Pixel coordinate grounding data

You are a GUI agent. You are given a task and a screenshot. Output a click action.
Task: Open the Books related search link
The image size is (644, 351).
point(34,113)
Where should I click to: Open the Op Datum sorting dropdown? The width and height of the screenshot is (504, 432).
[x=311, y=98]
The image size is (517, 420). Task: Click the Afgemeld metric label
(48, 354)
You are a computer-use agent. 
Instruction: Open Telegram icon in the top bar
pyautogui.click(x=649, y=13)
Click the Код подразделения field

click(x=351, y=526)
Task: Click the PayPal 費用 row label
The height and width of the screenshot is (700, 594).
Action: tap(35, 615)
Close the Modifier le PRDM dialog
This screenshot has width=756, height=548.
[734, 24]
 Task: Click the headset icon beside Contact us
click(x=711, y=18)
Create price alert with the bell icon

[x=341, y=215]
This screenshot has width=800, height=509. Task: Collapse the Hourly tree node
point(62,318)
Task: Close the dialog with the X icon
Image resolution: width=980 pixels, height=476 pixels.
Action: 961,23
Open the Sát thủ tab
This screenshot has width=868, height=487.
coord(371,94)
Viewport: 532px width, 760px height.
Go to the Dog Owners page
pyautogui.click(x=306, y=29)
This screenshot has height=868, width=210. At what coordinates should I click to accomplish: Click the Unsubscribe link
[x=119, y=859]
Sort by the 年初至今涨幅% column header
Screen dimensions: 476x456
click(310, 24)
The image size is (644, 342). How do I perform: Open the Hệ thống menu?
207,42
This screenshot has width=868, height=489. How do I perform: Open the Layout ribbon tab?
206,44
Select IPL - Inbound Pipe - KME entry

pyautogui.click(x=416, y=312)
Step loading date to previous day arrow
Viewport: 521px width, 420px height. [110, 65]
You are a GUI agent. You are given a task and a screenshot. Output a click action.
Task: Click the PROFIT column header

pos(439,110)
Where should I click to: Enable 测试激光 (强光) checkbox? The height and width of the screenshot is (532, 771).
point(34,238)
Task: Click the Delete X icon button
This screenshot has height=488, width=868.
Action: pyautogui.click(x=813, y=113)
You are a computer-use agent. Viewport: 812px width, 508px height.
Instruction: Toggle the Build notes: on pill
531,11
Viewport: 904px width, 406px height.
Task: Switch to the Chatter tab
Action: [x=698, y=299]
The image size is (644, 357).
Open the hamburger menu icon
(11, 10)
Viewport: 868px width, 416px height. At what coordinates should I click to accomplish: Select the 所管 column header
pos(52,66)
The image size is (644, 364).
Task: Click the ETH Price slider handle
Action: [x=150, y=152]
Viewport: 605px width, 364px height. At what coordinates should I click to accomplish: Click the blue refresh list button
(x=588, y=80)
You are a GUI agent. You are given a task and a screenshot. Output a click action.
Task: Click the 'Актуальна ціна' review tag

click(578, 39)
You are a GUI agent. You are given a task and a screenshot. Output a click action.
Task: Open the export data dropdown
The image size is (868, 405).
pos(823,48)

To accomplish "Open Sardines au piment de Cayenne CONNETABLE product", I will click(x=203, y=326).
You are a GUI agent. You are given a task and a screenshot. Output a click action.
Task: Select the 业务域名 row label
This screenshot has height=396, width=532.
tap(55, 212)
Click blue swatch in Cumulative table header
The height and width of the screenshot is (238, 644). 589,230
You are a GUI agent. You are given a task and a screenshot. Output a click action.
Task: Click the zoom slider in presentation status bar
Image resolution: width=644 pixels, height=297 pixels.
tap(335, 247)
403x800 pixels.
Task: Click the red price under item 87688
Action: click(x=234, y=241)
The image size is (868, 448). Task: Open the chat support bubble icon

*Assignment:*
Output the entries above exactly, please, with nothing dropped.

*Solution to the exercise:*
You are a GUI agent. You are given a task and a screenshot. Output a click action.
Task: Open the Books related search link
The image size is (644, 351).
point(34,113)
Where should I click to: Open the Op Datum sorting dropdown? The width and height of the screenshot is (504, 432).
[x=311, y=98]
The image size is (517, 420). Task: Click the Afgemeld metric label
(48, 354)
You are a computer-use agent. 
Instruction: Open Telegram icon in the top bar
pyautogui.click(x=649, y=13)
Click the Код подразделения field

click(x=351, y=526)
Task: Click the PayPal 費用 row label
The height and width of the screenshot is (700, 594).
Action: tap(35, 615)
Close the Modifier le PRDM dialog
This screenshot has width=756, height=548.
[734, 24]
 Task: Click the headset icon beside Contact us
click(x=711, y=18)
Create price alert with the bell icon

[x=341, y=215]
This screenshot has width=800, height=509. Task: Collapse the Hourly tree node
point(62,318)
Task: Close the dialog with the X icon
Image resolution: width=980 pixels, height=476 pixels.
Action: 961,23
Open the Sát thủ tab
This screenshot has width=868, height=487.
coord(371,94)
Viewport: 532px width, 760px height.
Go to the Dog Owners page
pyautogui.click(x=306, y=29)
This screenshot has height=868, width=210. At what coordinates should I click to accomplish: Click the Unsubscribe link
[x=119, y=859]
Sort by the 年初至今涨幅% column header
Screen dimensions: 476x456
click(310, 24)
The image size is (644, 342). How do I perform: Open the Hệ thống menu?
207,42
This screenshot has width=868, height=489. How do I perform: Open the Layout ribbon tab?
206,44
Select IPL - Inbound Pipe - KME entry

pyautogui.click(x=416, y=312)
Step loading date to previous day arrow
Viewport: 521px width, 420px height. [110, 65]
You are a GUI agent. You are given a task and a screenshot. Output a click action.
Task: Click the PROFIT column header

pos(439,110)
Where should I click to: Enable 测试激光 (强光) checkbox? The height and width of the screenshot is (532, 771).
point(34,238)
Task: Click the Delete X icon button
This screenshot has height=488, width=868.
Action: pyautogui.click(x=813, y=113)
You are a computer-use agent. Viewport: 812px width, 508px height.
Instruction: Toggle the Build notes: on pill
531,11
Viewport: 904px width, 406px height.
Task: Switch to the Chatter tab
Action: [x=698, y=299]
The image size is (644, 357).
Open the hamburger menu icon
(11, 10)
Viewport: 868px width, 416px height. At what coordinates should I click to accomplish: Select the 所管 column header
pos(52,66)
The image size is (644, 364).
Task: Click the ETH Price slider handle
Action: [x=150, y=152]
Viewport: 605px width, 364px height. At what coordinates should I click to accomplish: Click the blue refresh list button
(x=588, y=80)
You are a GUI agent. You are given a task and a screenshot. Output a click action.
Task: Click the 'Актуальна ціна' review tag

click(578, 39)
You are a GUI agent. You are given a task and a screenshot. Output a click action.
Task: Open the export data dropdown
The image size is (868, 405).
pos(823,48)

To accomplish "Open Sardines au piment de Cayenne CONNETABLE product", I will click(x=203, y=326).
You are a GUI agent. You are given a task and a screenshot. Output a click action.
Task: Select the 业务域名 row label
This screenshot has height=396, width=532.
tap(55, 212)
Click blue swatch in Cumulative table header
The height and width of the screenshot is (238, 644). 589,230
You are a GUI agent. You are given a task and a screenshot. Output a click action.
Task: Click the zoom slider in presentation status bar
Image resolution: width=644 pixels, height=297 pixels.
tap(335, 247)
403x800 pixels.
Task: Click the red price under item 87688
Action: click(x=234, y=241)
The image size is (868, 448). Task: Open the chat support bubble icon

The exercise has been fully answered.